<h1 align="center">Vivid Data Analyst Assignment</h1>

<h2 align="center">Contact Center Analytics</h2>

The task is to analyse chat conversations from the raw data provided. Some KPIs among others we will be looking to analysze include:
* First Response Time (FRT)
* First Contact Resolution (FCR)
* Average Handle Time (AHT)
* Chat Volume Trend
* Chat Ratings
* Chat Resolution Time
* Monthly customer segments and their contact behaviour

### Workflow

* Import necessary libraries
* Connect to Database & Create Tables
* Load the data
* Exploratory Data Analysis (including summary statistics, visualization,answer some business questions, etc)
* Data Preprocessing/Feature engineering (Missing Data, Outliers, etc.)

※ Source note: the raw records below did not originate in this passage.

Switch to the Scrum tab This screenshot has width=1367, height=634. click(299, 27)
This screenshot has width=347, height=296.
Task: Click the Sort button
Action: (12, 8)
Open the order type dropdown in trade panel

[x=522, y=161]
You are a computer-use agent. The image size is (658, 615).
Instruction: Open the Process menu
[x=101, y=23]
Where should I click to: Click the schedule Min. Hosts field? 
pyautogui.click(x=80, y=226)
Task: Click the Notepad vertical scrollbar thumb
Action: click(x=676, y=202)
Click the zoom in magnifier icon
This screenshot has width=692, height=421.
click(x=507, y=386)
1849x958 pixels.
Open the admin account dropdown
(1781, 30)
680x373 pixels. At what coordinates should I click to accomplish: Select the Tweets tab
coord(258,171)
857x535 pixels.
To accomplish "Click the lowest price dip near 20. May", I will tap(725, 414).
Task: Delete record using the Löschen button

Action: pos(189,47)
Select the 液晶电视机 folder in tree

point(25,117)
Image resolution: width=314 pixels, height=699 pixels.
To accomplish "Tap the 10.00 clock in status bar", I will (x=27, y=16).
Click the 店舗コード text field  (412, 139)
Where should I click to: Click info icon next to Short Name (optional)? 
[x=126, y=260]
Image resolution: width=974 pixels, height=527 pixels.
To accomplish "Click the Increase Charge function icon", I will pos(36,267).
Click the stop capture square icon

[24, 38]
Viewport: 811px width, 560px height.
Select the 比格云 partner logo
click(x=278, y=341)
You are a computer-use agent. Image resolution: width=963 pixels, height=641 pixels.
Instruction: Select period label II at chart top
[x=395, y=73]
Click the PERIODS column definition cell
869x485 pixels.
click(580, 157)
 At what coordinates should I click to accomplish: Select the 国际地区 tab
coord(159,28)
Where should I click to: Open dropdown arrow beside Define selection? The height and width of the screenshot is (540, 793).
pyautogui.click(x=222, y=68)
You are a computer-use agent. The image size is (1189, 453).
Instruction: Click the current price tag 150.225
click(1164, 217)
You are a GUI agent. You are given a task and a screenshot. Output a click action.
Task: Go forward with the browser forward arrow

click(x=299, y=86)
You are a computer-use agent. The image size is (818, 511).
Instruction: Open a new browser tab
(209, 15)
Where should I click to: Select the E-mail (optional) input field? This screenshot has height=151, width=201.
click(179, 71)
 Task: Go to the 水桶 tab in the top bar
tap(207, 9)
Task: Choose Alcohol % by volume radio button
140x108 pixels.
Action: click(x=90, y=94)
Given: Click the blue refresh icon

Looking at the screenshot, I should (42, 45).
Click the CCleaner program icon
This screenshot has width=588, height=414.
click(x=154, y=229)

### Install & import some necessary libraries

In [None]:
#pip install ipython-sql (enables the use of SQL magic functions that contain % and %% , allowing you to write SQL style code right in Jupyter Notebook.)
#pip install sqlalchemy (used to store SQL queries into a pandas dataframe)
#pip install psycopg2 (a PostgreSQL adapter which provides an easy way to connect to and interface with a PostgreSQL database)

In [None]:
%load_ext sql
from sqlalchemy import create_engine
from pyforest import *
lazy_imports()
import sqldf
import plotly.offline as pyoff
from plotly.offline import iplot, init_notebook_mode
init_notebook_mode(connected = True)
import warnings
warnings.filterwarnings('ignore')

### Connect ipython-sql and sqlalchemy to the database 'vivid'

In [None]:
%sql postgresql://postgres:postgres@localhost/vivid

In [None]:
engine = create_engine('postgresql://postgres:postgres@localhost/vivid')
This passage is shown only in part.